I felt deep sorrow for those who were involved in the holocaust, Jew, Nazi, bystander. What seems apparent is the damage to every soul involved, as evidenced by all parties in the book. We were not meant for atrocities of any kind. May they all find forgiveness.

Thursday, February 02, 2006

Breaking Into My Heart

There are times in my life when I have stopped the daily routine, looked backwards and taken stock of my life. I'm in one of those periods right now. I evaluating the realities in my life and I'm seeing something special. I realize that I have allowed love to break into my heart.

How do I know this? Well, I can feel it. I can feel love inside my heart for the first time in a long while. A love that is divine, telling me that I am good, that I am made for something, that I am his child. It is a love that has allowed me to really take a step outside of myself and realize that I am designed to love.

Although it may seem a simple concept, for me it has been the mysterious part of the journey. I have danced around it, taught it, wrote about it, but I've always had a thin protective coating around it so it couldn't truly get to me. I hadn't allowed God's love to fully penetrate my heart.

The most subtle but obvious change has been the ability to laugh, about just about anything. I find myself enjoying life in ways that seem only distant memories of better times. I find myself enjoying other people, where I wouldn't have before. It is as though I have seen with new eyes, and the picture is good.

Rick McKinley, a gentleman I consider a mentor, even though he doesn't know it, talks often about the Kingdom of God breaking into someone. As I embrace this happening, I realize that it is He, not me, that is doing the work. He is breaking into my heart. He is restoring my soul.

The reality is that I am a self conscious person or that I am aware of my own self. For too long this has ruled my life. I have tried too long to fit in and be the right person. This is simply the desire for love. But I have looked to long to the world to love me, when His love has been there all along.

Which leads me to the question of why I could not see it? Why was this simple fact so hidden?

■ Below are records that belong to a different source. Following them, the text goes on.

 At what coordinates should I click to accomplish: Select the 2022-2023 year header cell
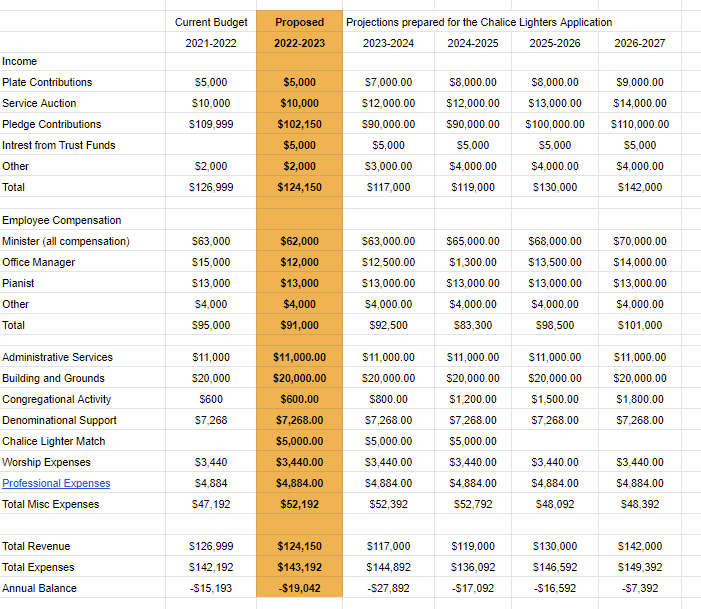[x=300, y=43]
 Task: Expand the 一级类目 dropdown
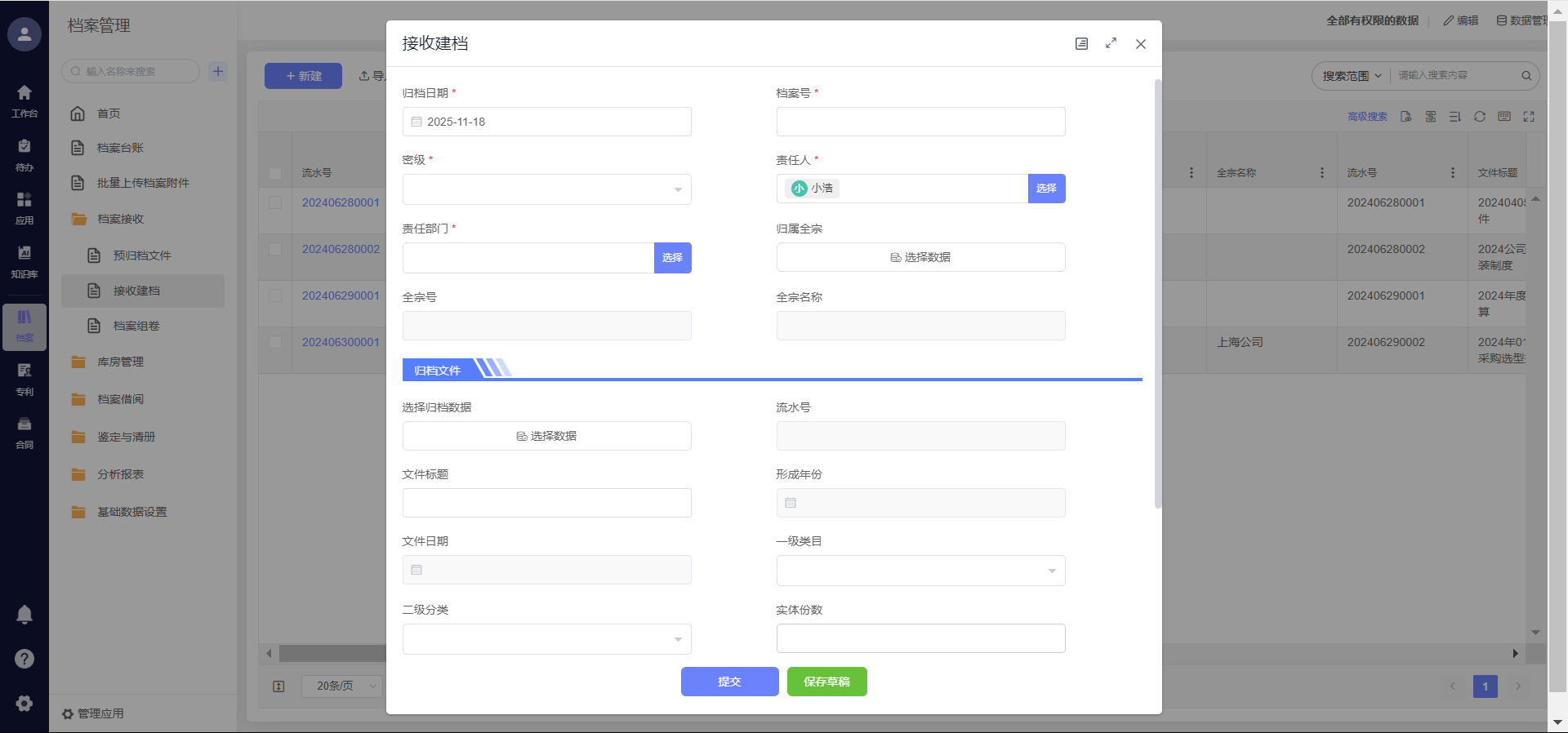tap(920, 571)
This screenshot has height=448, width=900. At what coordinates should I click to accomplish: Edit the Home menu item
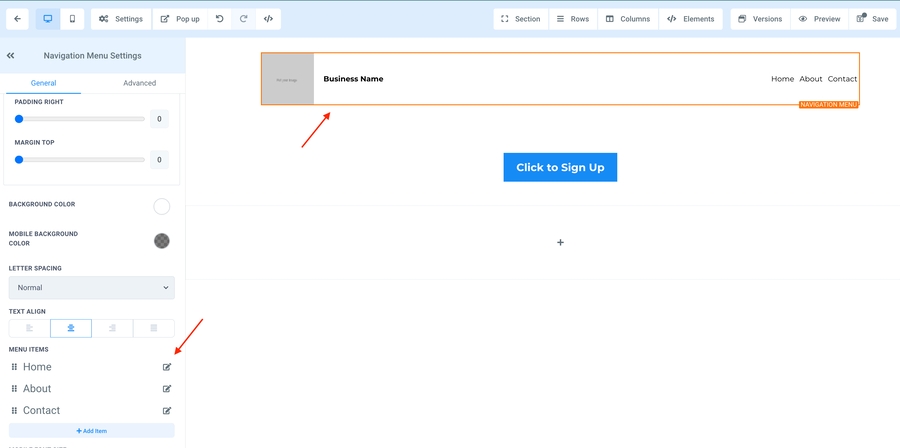point(167,367)
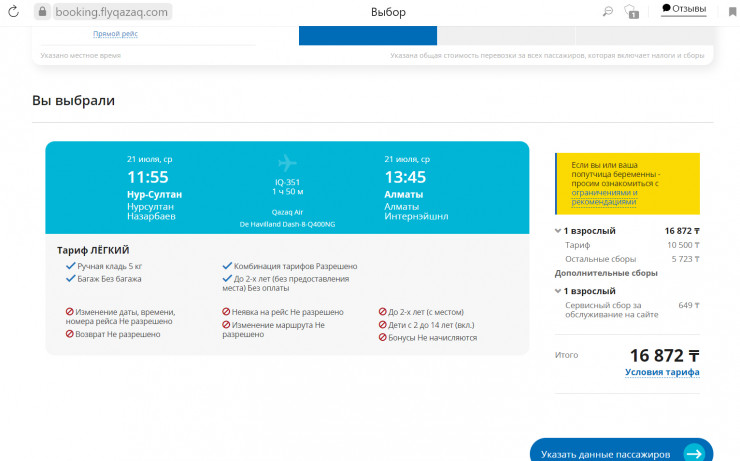Click prohibited icon next to Возврат Не разрешено

coord(70,334)
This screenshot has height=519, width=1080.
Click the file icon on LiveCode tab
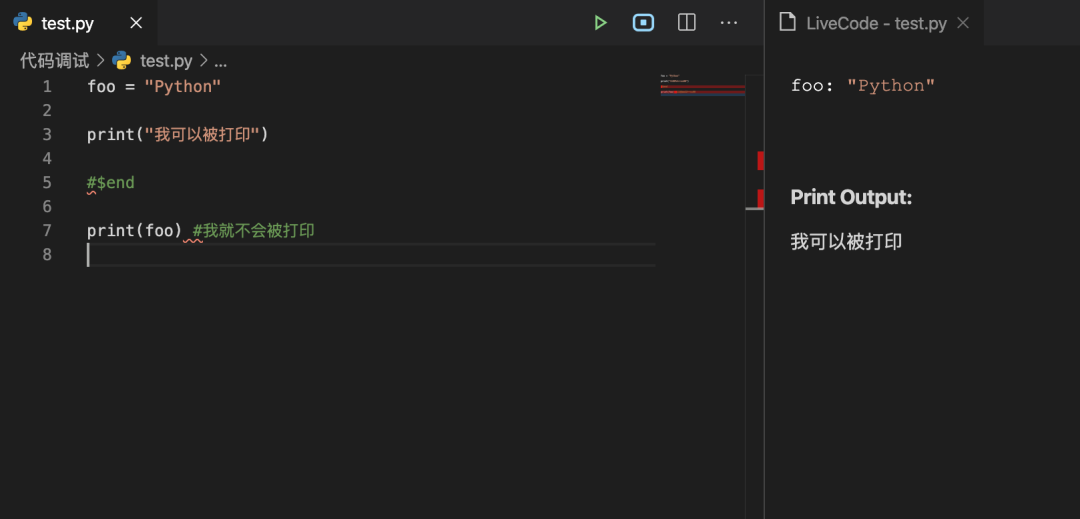pos(788,23)
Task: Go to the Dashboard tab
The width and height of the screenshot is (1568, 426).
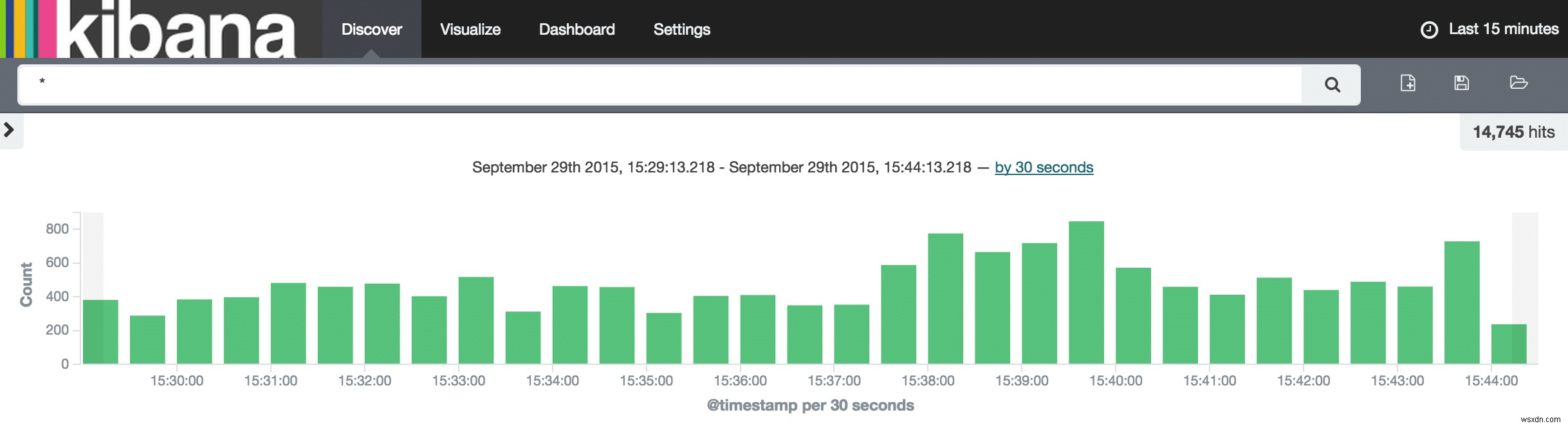Action: tap(576, 30)
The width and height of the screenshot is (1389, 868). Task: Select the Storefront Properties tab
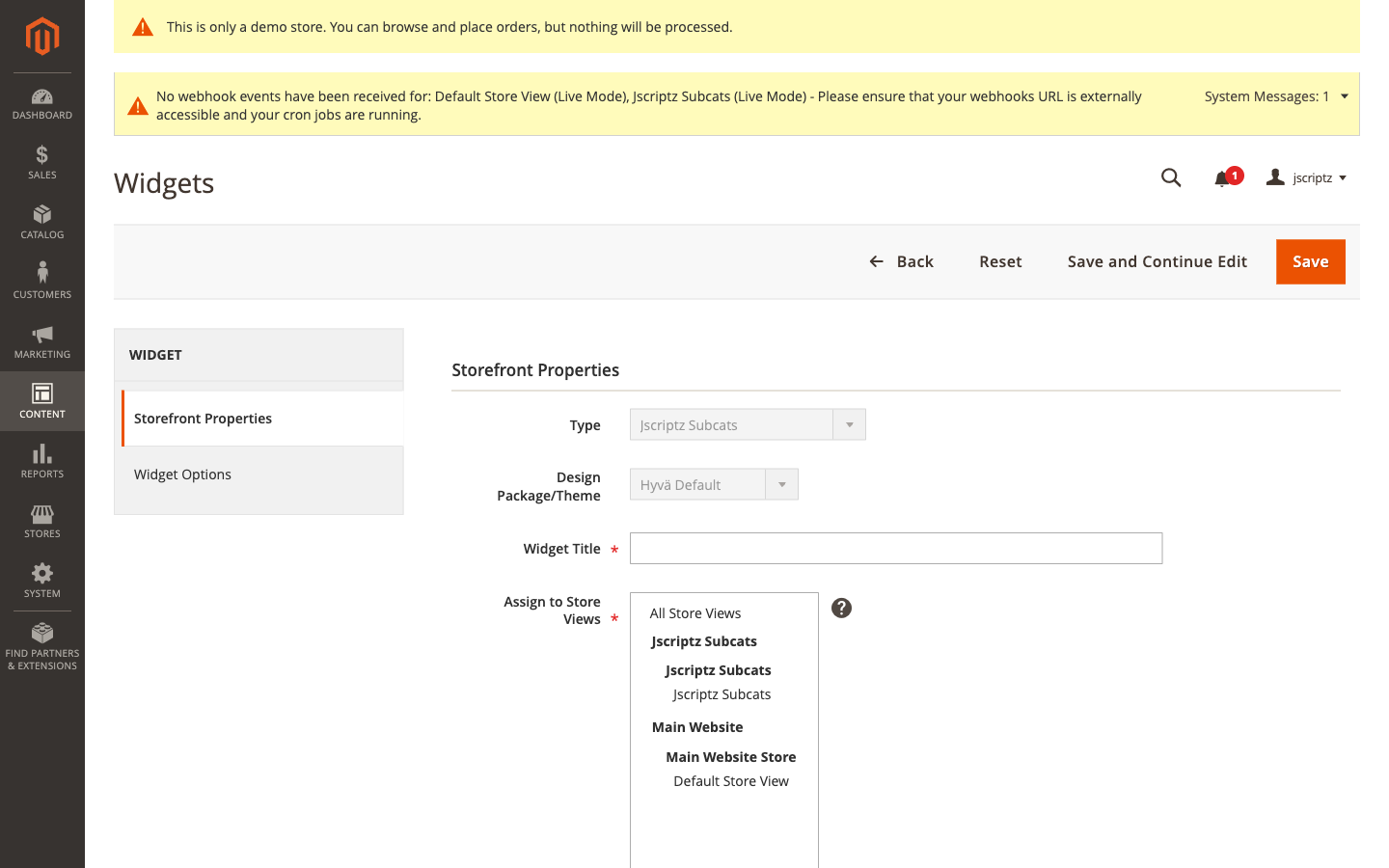tap(203, 418)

In hindsight, I believe once I allowed love to break into my heart, I knew I had to give up control, which is a scary place. It means that I had to grow up, and become what I am designed to be, which means responsibility and consequence. It means I have to love. And in the absence of what that looks like I stepped back from it and took a seat in the stands, comfortable to watch. Comfortable to play the game the way it is meant to be played. That was me.

I realize my picture is not a whole picture. I have been on the journey in the Kingdom of God for a while. It has been rich with experiences. But is has also been about me. What about me? This inward journey has dominated my experience, and left me missing another side of the journey, the outward one, the one that calls us to love, the one that calls us to love the poor, the widow, and the fatherless.

As I look at the deeper picture behind me, the real turning point became the death of my Mother. This woke me up in more ways than I can imagine. But it wasn't until I really looked at her life that I realized she got it. She allowed love to break into her heart, to the deep crevices within her soul, and allowed it to transform her into a person that could love, and deeply. So my mom's final gift to me was an awakening. An awareness to look outside myself and see that I needed to grow up. I needed to step into who I was and allow God's love to break into my heart. Otherwise, I would miss the real point of the journey.

I've been on the journey for so long but it has never been a complete journey. Something has always been missing. Believe it or not, I started at this place of awakening. I started with God breaking into my heart. But he had things to do within me, things to work out in me, that it was a temporal experience. I was not ready to grow up. I am just grateful that he has stayed with me long enough for me to experience it again.

So I say thank you Father. Thank you for breaking into my heart and loving me so that I may learn what it means to love.